(GIVEN PROBLEM) Copy down the lines of the material below without changes, starting with the line that contains "Click the zoom in plus button" and going on through the end of the material. Leave the pictures out of your answer.

(Pointing data for screenshots)
---------------
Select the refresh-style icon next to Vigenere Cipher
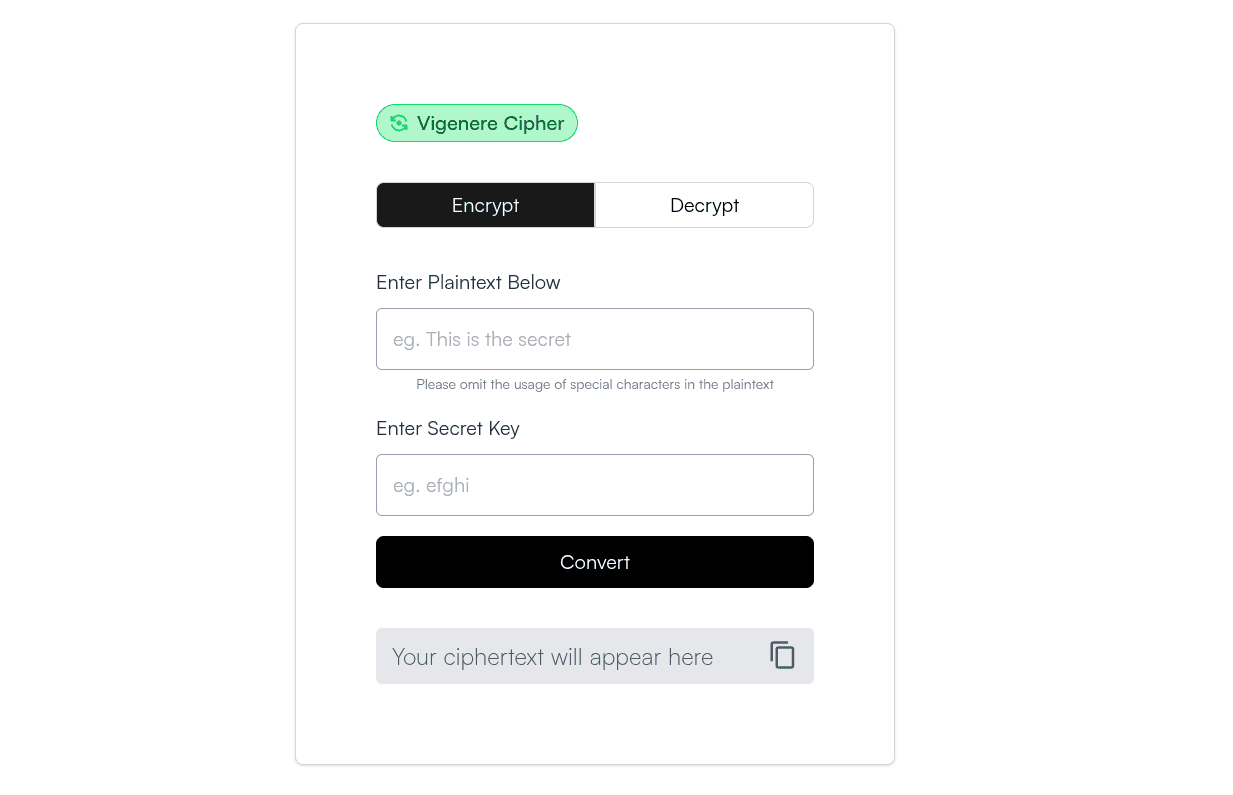Image resolution: width=1233 pixels, height=795 pixels. pos(399,123)
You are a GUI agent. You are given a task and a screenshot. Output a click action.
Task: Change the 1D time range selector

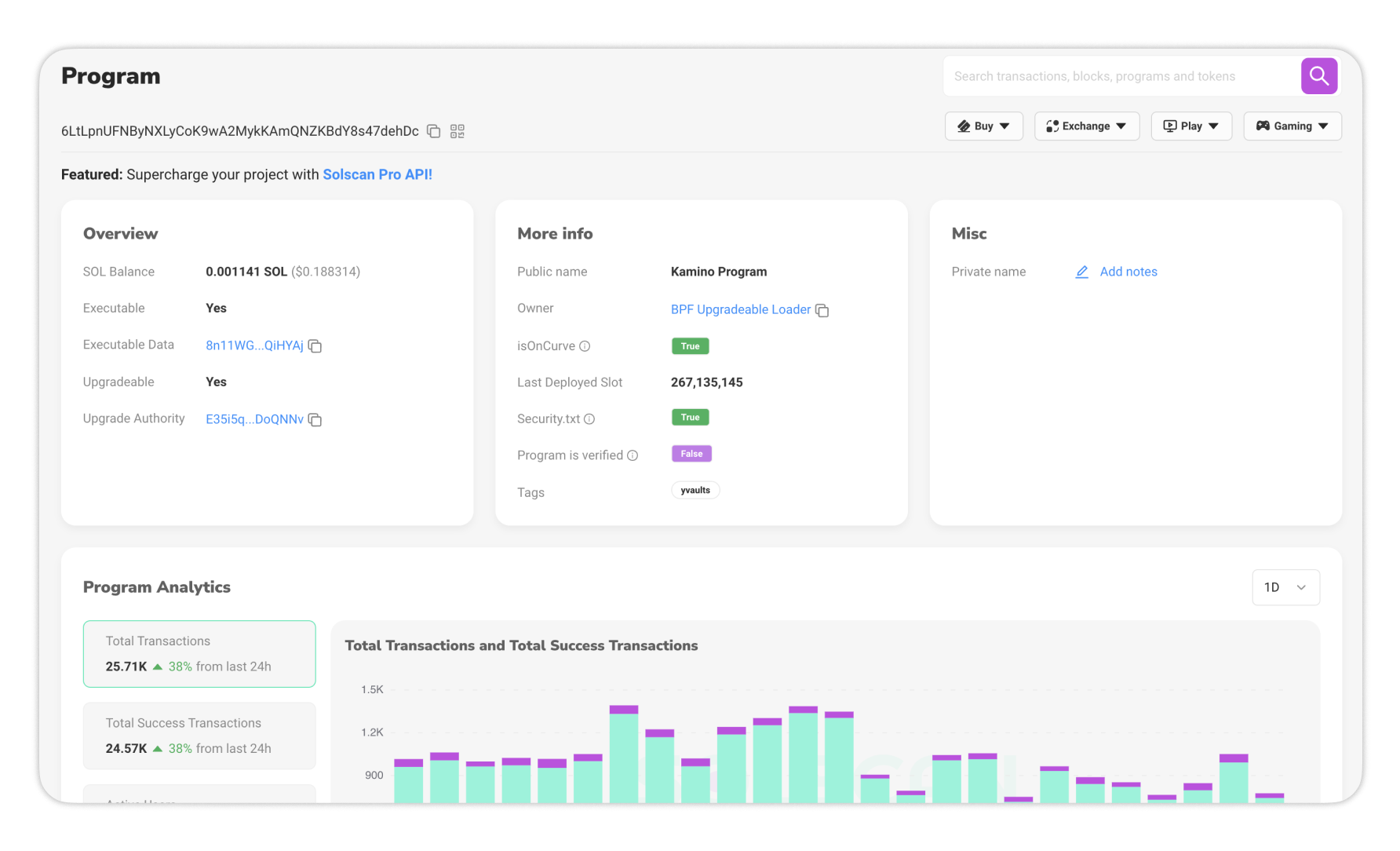point(1285,587)
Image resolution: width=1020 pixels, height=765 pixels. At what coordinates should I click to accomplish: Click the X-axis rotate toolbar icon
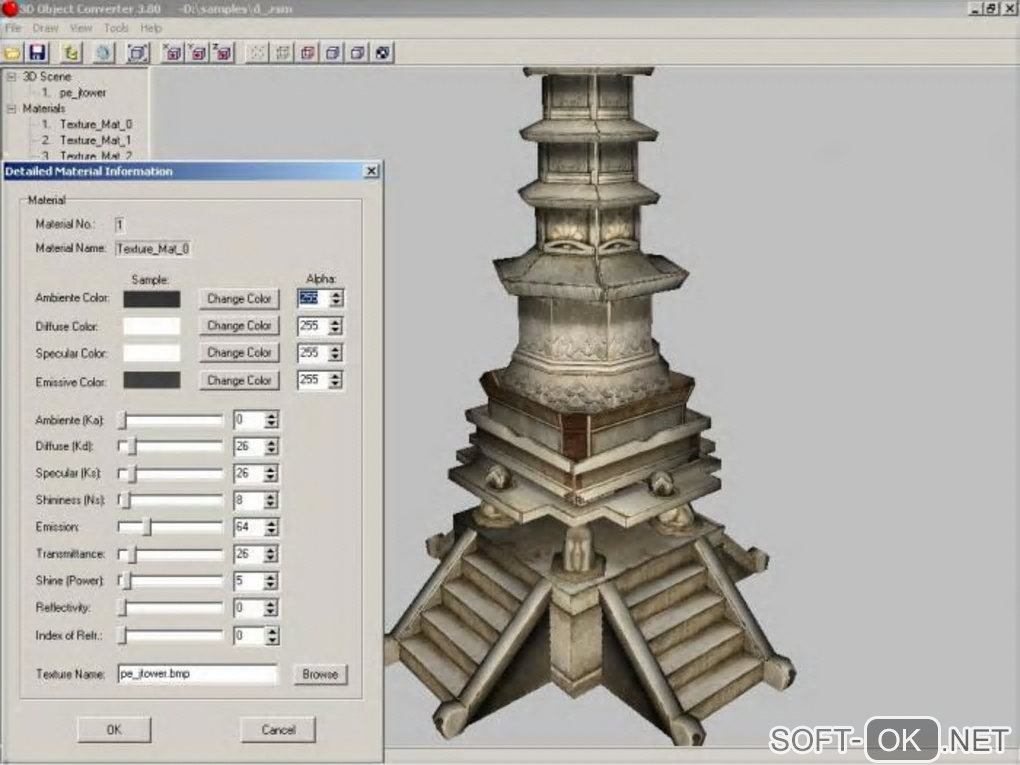pyautogui.click(x=173, y=52)
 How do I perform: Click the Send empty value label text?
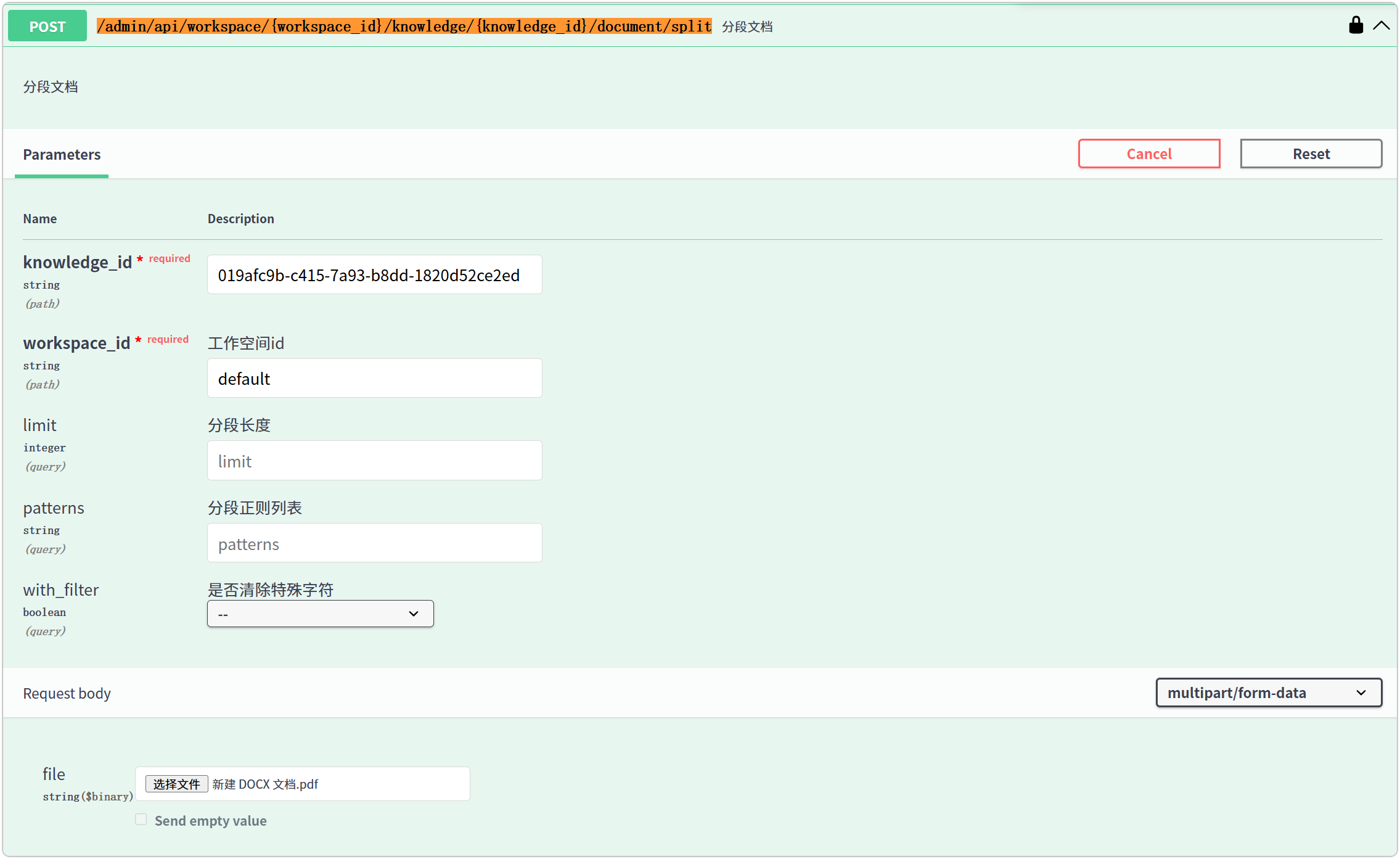[210, 821]

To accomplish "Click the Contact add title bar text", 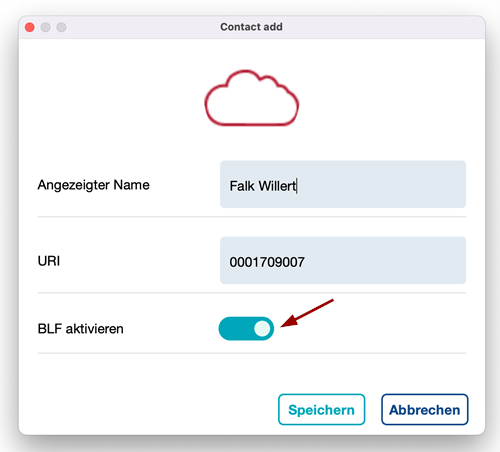I will (x=251, y=27).
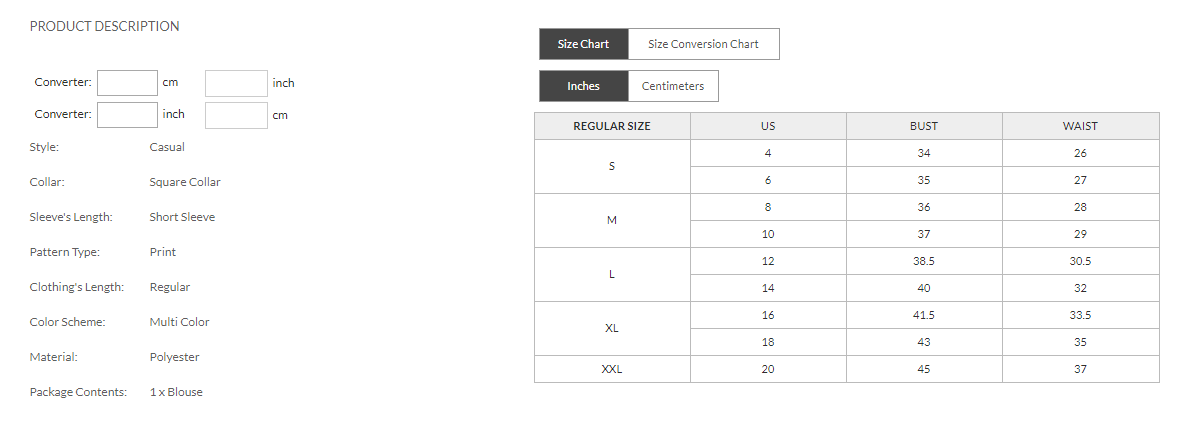The width and height of the screenshot is (1188, 443).
Task: Select the XL size row cell
Action: coord(611,328)
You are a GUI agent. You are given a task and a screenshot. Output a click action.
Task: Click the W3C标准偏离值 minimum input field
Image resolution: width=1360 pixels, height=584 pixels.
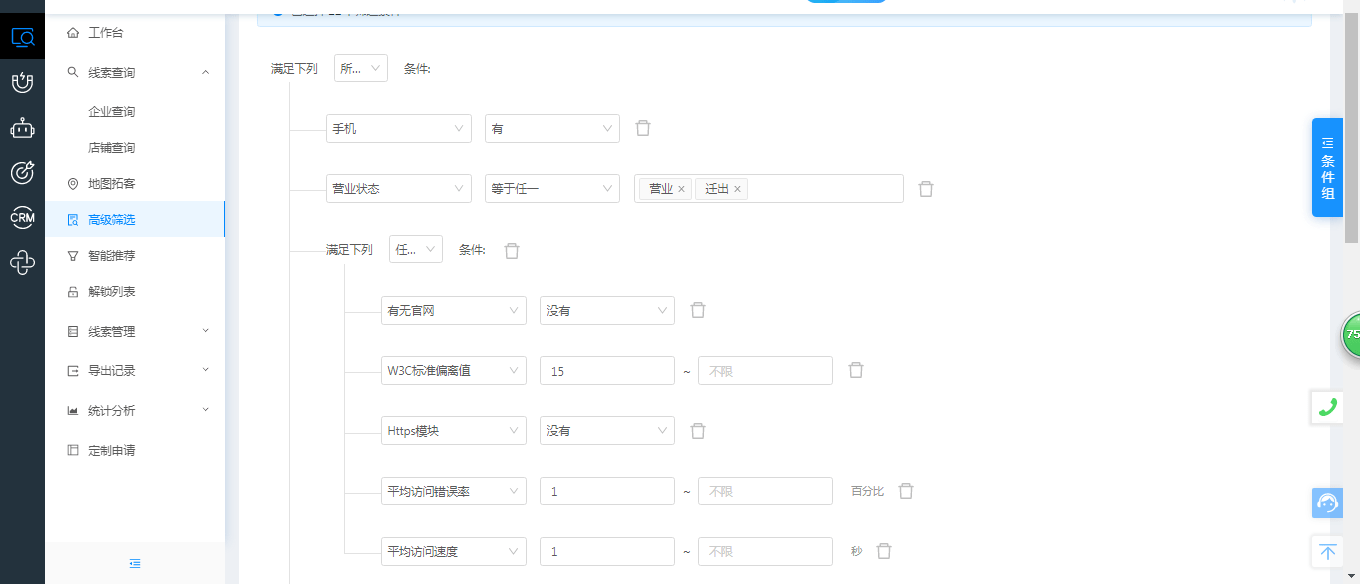(607, 371)
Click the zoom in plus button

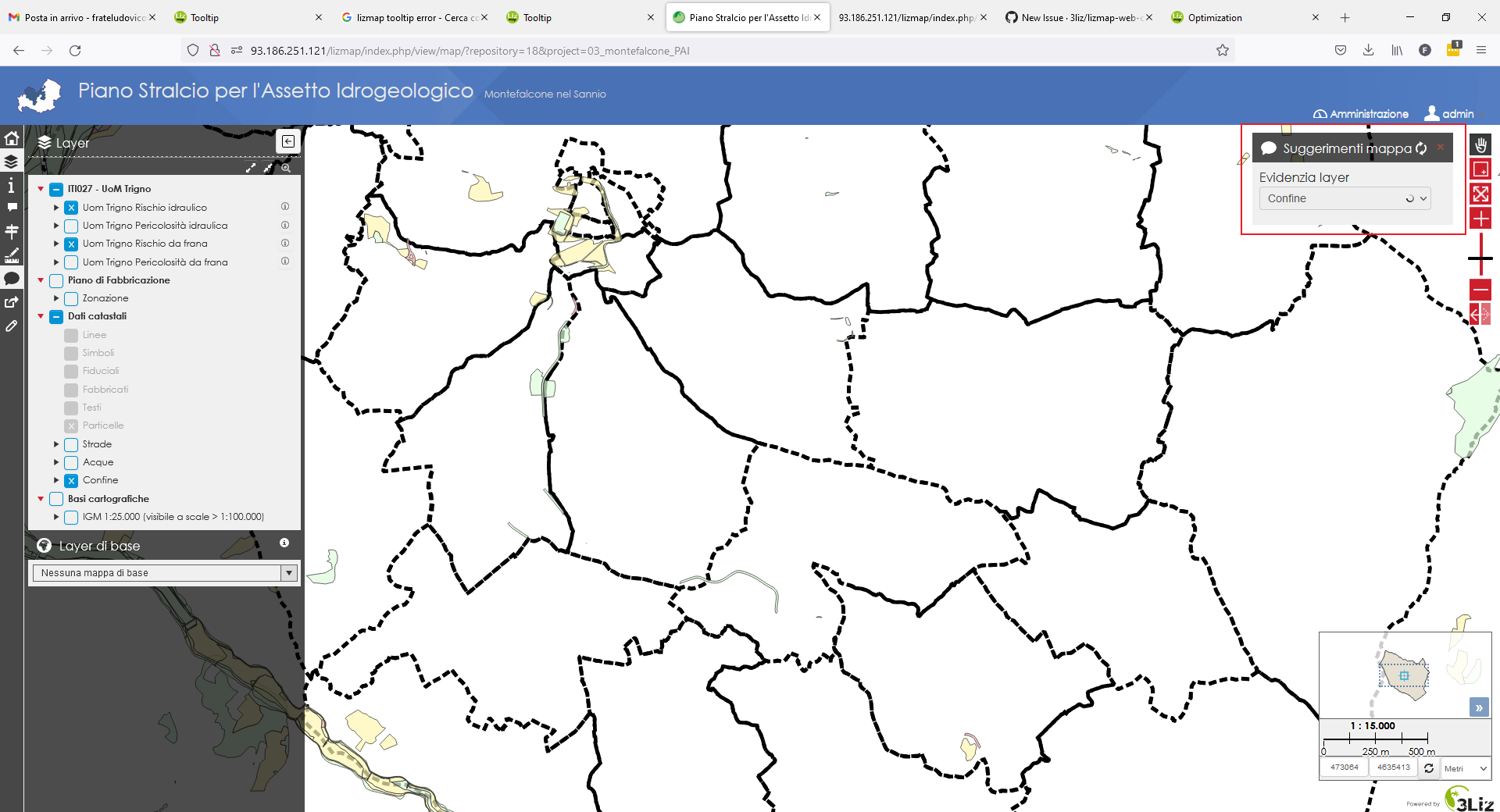[1481, 219]
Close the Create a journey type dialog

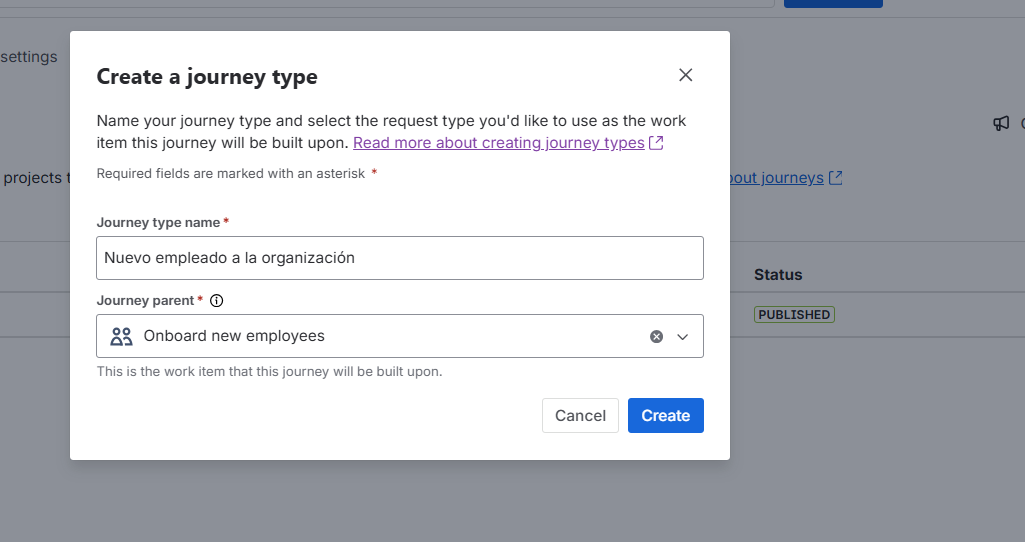[685, 75]
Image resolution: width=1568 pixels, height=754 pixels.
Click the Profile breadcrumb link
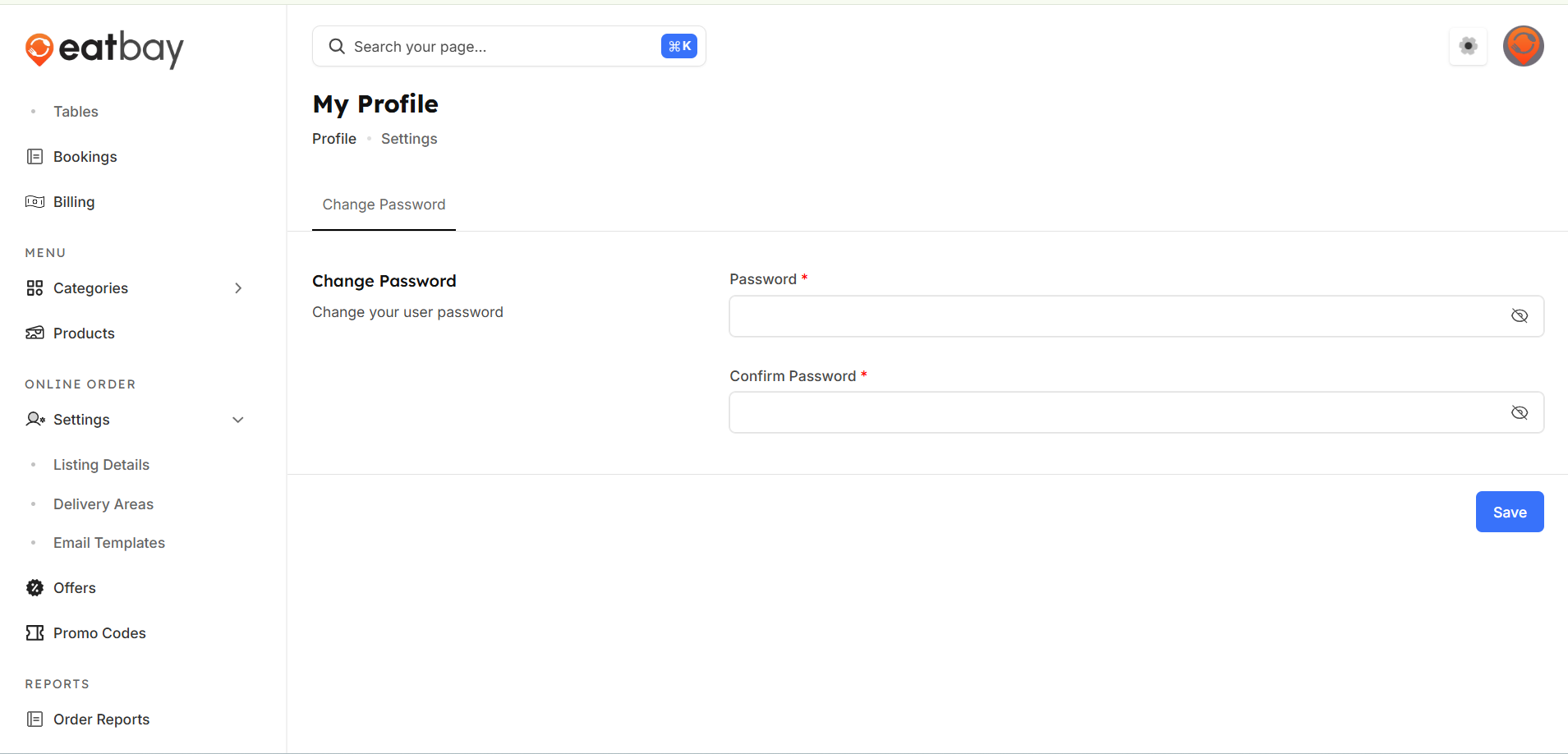333,139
---------------
(FINAL RESULT)
Click the zoom in plus button

[1481, 219]
Close the Create a journey type dialog

[685, 75]
Image resolution: width=1568 pixels, height=754 pixels.
Click the Profile breadcrumb link
333,139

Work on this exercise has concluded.